IN THE SUPREME COURT OF SWAZILAND
JUDGMENT
HELD AT MBABANE CIVIL APPEAL CASE NO: 93/2016
In the matter between:
RHODA MAMBA APPELLANT
And
SWAZILAND SUGAR ASSOCIATION 1ST RESPONDENT
SIBUSISO MOTSA N.O 2ND RESPONDENT
DERRICK JELE N.O 3RD RESPONDENT
VIF LIMITED (IN LIQUIDATION) 4TH RESPONDENT
ROYAL SWAZILAND SUGAR CORPORATION 5TH RESPONDENT
MASTER OF THE HIGH COURT 6TH RESPONDENT
MINISTER OF AGRICULTURE 7TH RESPONDENT
ATTORNEY GENERAL 8TH RESPONDENT
Neutral Citation: Rhoda Mamba v. Swaziland Sugar Association
And 7 Others (93/2016) [2017] SZSC 53 (10 November 2017)
Coram: DR. B.J. ODOKI, JA
S.P. DLAMINI, JA
S.B. MAPHALALA, JA
Date Heard: 3 October 2017
Date delivered: 10 November 2017
Summary: Civil Procedure ‒ Application to set aside decision of Council of the Swaziland Sugar Association made under clause 12 (2) and (3) of the Sugar Industry Agreement ‒ No application to review decision of the Council filed under Rule 54 of the High Court ‒ Whether plough order issued against the Appellant to stop growing sugarcane at Vuvulane and order directing Mhlume Mills to reject sugar cane grown by the Appellant unlawful ‒ Whether new point raised by Appellant unlawful ‒ Whether new point raised by Appellant in founding affidavit that she was not given opportunity to be heard before said orders were made was properly raised ‒ Held that Appellant should have moved application for review under Rule 53 ‒ Appellant should have raised the point that she was not given opportunity to be heard before orders were made in her Founding Affidavit. ‒ No evidence to support estoppel or breach of rules of natural justice by the 1st Respondent ‒ Appeal dismissed with costs.
JUDGMENT
DR. B.J. ODOKI J.A
[1] The Appellant brought an application before the court a quo seeking the following orders;
“3. Ordering that the plough out order issued by the 1st Respondent against the Appellant on 7th April 2015, be hereby set aside.

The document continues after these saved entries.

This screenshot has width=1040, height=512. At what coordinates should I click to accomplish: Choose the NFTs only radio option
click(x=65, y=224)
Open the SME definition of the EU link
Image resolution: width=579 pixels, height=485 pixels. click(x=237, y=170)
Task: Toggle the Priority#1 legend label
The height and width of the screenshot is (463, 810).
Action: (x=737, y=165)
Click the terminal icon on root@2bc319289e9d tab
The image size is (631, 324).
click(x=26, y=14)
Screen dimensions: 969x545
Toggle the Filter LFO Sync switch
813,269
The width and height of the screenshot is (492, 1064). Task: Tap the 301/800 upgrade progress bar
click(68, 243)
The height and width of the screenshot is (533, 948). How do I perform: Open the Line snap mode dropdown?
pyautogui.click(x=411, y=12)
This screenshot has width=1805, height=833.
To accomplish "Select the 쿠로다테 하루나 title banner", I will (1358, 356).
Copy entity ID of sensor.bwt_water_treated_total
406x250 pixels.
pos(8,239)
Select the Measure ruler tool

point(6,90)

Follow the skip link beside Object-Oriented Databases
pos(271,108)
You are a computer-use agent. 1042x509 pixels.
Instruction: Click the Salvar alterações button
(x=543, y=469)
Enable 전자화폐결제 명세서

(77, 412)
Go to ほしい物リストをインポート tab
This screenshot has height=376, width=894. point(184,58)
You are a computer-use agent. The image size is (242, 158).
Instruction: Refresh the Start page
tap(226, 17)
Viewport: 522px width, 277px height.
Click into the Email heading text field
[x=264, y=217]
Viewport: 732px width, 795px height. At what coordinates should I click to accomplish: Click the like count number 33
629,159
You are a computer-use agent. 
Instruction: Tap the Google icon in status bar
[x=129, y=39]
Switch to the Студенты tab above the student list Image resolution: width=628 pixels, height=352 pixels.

4. Ordering that the decision by the 1st Respondent directing Mhlume Mill to reject the sugar cane grown by the Appellant at Vuvulane is declared unlawful.
5. Ordering that pending finalization of this application, the applicant be allowed to harvest all sugar cane grown by it at Vuvulane.
6. Ordering that pending finalization of this application 5th respondent accepts for milling all sugar cane grown by the applicant at Vuvulane delivered to it for milling.
7. Ordering that the applicant is allowed to deliver for milling, after every harvest each year sugar cane grown by it to the Mhlume Sugar Mill operated by the 5th respondent”
[2] The applicantion which was filed as an urgent one was accompanied by the relevant certificate of urgency, but it was opposed by the 1st Respondent.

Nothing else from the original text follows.